Psychoanalyst Mitchell makes a good case for the feminization of hysteria and its later decline and fall as a category of mental illness.
The famed French neurologist Charcot demonstrated the “hysterical” performances of male and female patients in his lectures at the end of the 19th century, thereby influencing Freud and colleagues in their understanding of Dora, Anna O, the Wolf Man, and other celebrated patients. The label “hysteria” described the neuroses—phobias, body ills, guilt, death wishes—that were assumed to be a result of actual parental sexual abuse in infancy (later revised to fantasized sexual abuse). It was described as a condition in which the individual is emptied of self and constantly seeks (through “seduction, tantrums, the grandiosity of telling lies, and the demands of ill health”) to recover “the love of our parents (or their substitutes) that we think has gone to our rival.” If that is so, how did hysteria become gendered, as it was in ancient Greece, in medieval times, and after WWI (when male hysteria became known as “shell shock”)? The answer Mitchell proposes is cultural—the inferior position of women in society dictates a greater susceptibility to hysteria. But she also addresses the classic psychoanalytic explanation (namely, that women have a harder time resolving the Oedipus complex).

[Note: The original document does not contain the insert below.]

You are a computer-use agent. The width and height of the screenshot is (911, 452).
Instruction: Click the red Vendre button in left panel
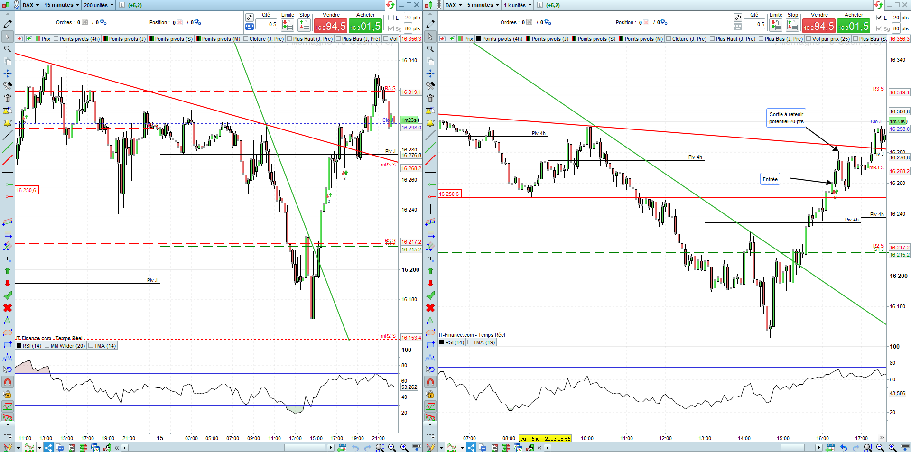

In any case, the exclusion of male hysteria after WWI and subsequent developments in psychoanalysis marginalized the concept of hysteria to the point of nonexistence. Mitchell revisits the literature and reanalyzes cases of Freud, Klein, and others (down to contemporary studies of individuals such as the poet Anne Sexton) to see the hysteria that is now called by other names. She also adds provocative interpretations of Don Giovanni and Iago as male hysterics.
While only true believers will follow Mitchell in the orthodox canon of complexes, cathexes, and dream interpretations, her arguments for reclaiming hysteria for both sexes are persuasive.